Global X is breaking new ground with a quickly growing lineup of thematic ETFs the firm believes could redefine sector investing in the future. We’re talking about funds such as the Millennials Thematic ETF (MILN), the Longevity Thematic ETF (LNGR) and the S&P 500 Catholic Values ETF (CATH), to name a few.
CEO Bruno del Ama and Vice President/Head of Research Jay Jacobs tell us why Global X is making such a push into theme-based investing, and why themes are the new sectors.
ETF.com: Global X today has 11 thematic ETFs, and a dozen or so more in registration. It's not often we see a blockbuster success in a very narrowly focused fund. Why such a push into themes?
Bruno del Ama: Contextually, we have, as of today, about $500 million in thematic ETFs, primarily between the Social Media ETF (SOCL | B-47) and five resource ETFs. Thematic investing is about capitalizing on future trends.
If you think about how people have traditionally invested—call it the Select Sector SPDR view of the world—they’ve long invested in sectors, but no one thinks of sectors as niche.
Why? Is it because it's sort of a broad theme? The reality is that a lot of people say they want to invest in technology, and they think of technology as a proxy for growth stocks. That was true a couple of decades ago. It really isn’t quite true today.
Today you’ll find social media companies and big data companies in a tech ETF. But you’ll also find, for example, personal computer companies—PCs—and that’s a very mature industry, very slow growth.
On the flip side, if you think about the health care sector, which tends to be much more defensive, anticyclical, you're going to have companies like biotech names that have a lot more of the technology-type characteristics of growth and innovation.
That’s where thematic investing comes in. We think about thematic as a way to capitalize on future trends, on where the world’s going. Thematic investing started as an institutional trend. Very recently, it's migrated to the private banking space.
So if you're a wealthy individual with a private banking account at Goldman Sachs or Merrill Lynch, UBS, Morgan Stanley, you have access to the research those shops have been building on thematic investing for their clients. And all of those shops, for example, have identified millennials as a theme they think their clients should be positioned for.
We're bringing themes like millennials, for example, to everyone, which we think isn’t niche at all. We think it’s actually a very broad category, much like a sector. It’s a very broad consumer category, but at a cross-sector sort of analysis. We’re positioning the portfolio to bet on what millennials are spending, and the ETF wrapper is a very good mechanism to democratize what until recently has been an institutional investment trend.

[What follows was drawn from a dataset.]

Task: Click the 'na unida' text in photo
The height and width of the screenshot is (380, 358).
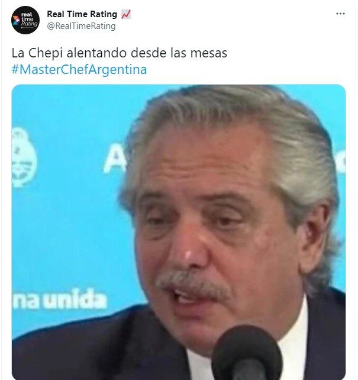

ETF.com: Lee Kranefuss recently told me thematic ETFs are like trying to chase a hot stock or write a hit song. I'm guessing you completely disagree with that view, but the question is, how enduring are these themes?
Del Ama: It's very difficult for anybody to challenge Lee Kranefuss, because he's a brilliant man and he has a great perspective on our business. Now, I’ll tell you that I am friends with Kranefuss’ co-partner and co-chairman on his new investment vehicle, 55 Capital, Vinay Nair, and we've talked about our thematic ETFs and he likes them. But he and Lee would certainly make a distinction between a short-term one-hit theme, and a long-term investment theme.
If you go through how they actually invest, they actually have a system that rotates across ETFs based on a number of signals. I’d argue the investment firm he's building is very much of the view that thematic investing is a great way to think about the world.
ETF.com: Fair enough. Let’s talk about whether these themes are long-term trends. Are they appropriate for long-term investors?
Jay Jacobs: There are really three things we look for in a thematic trend before we have conviction about this being a potential ETF. First, is it highly likely that this trend will play out the way we expect it to?
If you think about the millennials ETF or the other two we launched recently—the Health & Wellness ETF (BFIT) and the Longevity ETF (LNGR)—they all fall in our people category. And one of the good things about people is that they’re actually fairly predictable if you're looking at things like consumer behaviors and demographics. It can happen slowly, but it can be very predictable.
Secondly, we look for is investability. Are there investments that are liquid enough that have high exposure to these themes? And the third thing we look for is the time frame. Because even if it's investable and it's highly likely to happen as we expect it to, if it's going to happen over a very short time frame, getting the timing right becomes a lot more important, and that reduces the likelihood of being able to generate returns from that thematic idea.